Das wäre ein schräger Krimi: Ein Detektiv läuft am Tatort um einen Tisch, auf dem ein brisantes Beweisstück liegt, ignoriert die Hinweise aber während der Ermittlungen, und der Verbrecher entkommt. Eine solche Geschichte würde Fragen aufwerfen und das Publikum irritieren.
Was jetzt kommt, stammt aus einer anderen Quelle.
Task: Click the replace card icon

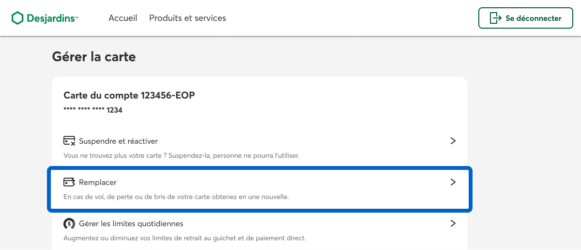Action: [x=69, y=183]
Doch in etwa so lief die über 13-jährige kircheninterne Aufklärung zur Verantwortung des verstorbenen Papstes Benedikt XVI. für die Missbrauchstaten des ehemaligen Priesters Peter H..
Die Affäre begann mit einem Bericht in der New York Times im Jahr 2010. Damit wurde publik, dass der damalige Papst Benedikt XVI. dreißig Jahre zuvor in seinem früheren Amt als Erzbischof von München und Freising entschieden hatte, Priester Peter H. in seine bayerische Diözese aufzunehmen – obwohl innerhalb der Kirche bereits bekannt war, dass er in Essen in mehreren Fällen Jungen sexuell missbraucht hatte.
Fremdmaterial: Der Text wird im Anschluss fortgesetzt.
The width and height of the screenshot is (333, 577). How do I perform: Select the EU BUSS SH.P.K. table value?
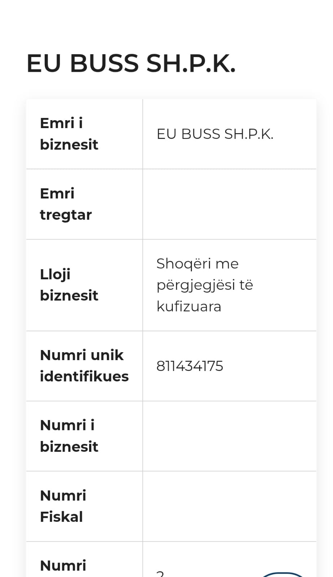215,134
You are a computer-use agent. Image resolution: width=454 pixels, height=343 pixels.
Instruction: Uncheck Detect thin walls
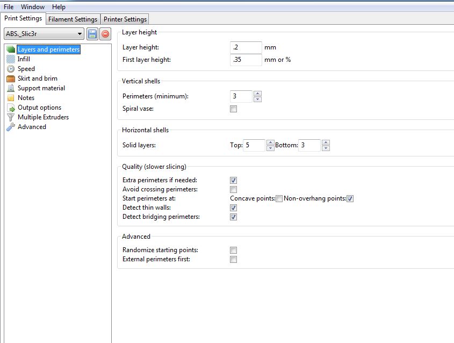(x=233, y=208)
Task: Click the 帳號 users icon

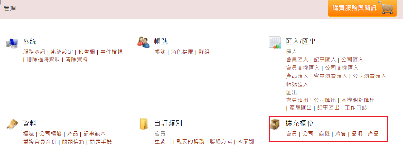Action: (x=143, y=42)
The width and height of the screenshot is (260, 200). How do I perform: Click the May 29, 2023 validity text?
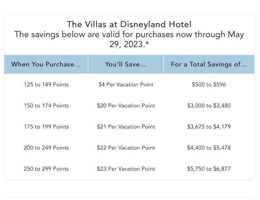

Seither rätselte die Welt über die Rolle Ratzingers im Skandal um den pädokriminellen Priester H.. Die deutschen Bischöfe versprachen Aufklärung.
Die Antwort blieb lange verborgen. Sie lag aber nicht etwa verschlossen in einem „Giftschrank“, sondern war „offenkundig immer Bestandteil der Personalakte H“. Das teilt der Sprecher des Erzbistums von München und Freising auf Anfrage von CORRECTIV und dem Bayerischen Rundfunk (BR) jetzt mit.
„Immer Teil der Personalakte“
Die Informationen waren also für viele Menschen innerhalb der Kirche zugänglich und klar ersichtlich: Die Personalakte lag seit 2010 den Verantwortlichen des Erzbistums, zwei Gutachten und auch einer kirchenrechtlichen Voruntersuchung des Erzbistums München und Freising zum Fall H. vor. Die Öffentlichkeit erfuhr jedoch nichts davon. Erst CORRECTIV und der BR brachten den darin liegenden Briefwechsel im Februar ans Licht.
Das von den kirchlichen Aufklärern offenbar nicht beachtete Schlüsseldokument stammt aus dem Jahr 1986. Das Bistum steckte in der Klemme: Priester H. war wenige Wochen zuvor strafrechtlich verurteilt worden. Er hatte erneut Kinder missbraucht, stets unter Alkoholeinfluss. Es galt also, H. vom Alkohol fern zu halten. Doch wie sollte er Messen feiern – ohne Wein? Das Bistum wandte sich an Rom mit der Bitte um eine Sondererlaubnis für H., damit dieser Traubensaft verwenden dürfe. Dann könnte er wieder in der Gemeinde eingesetzt werden.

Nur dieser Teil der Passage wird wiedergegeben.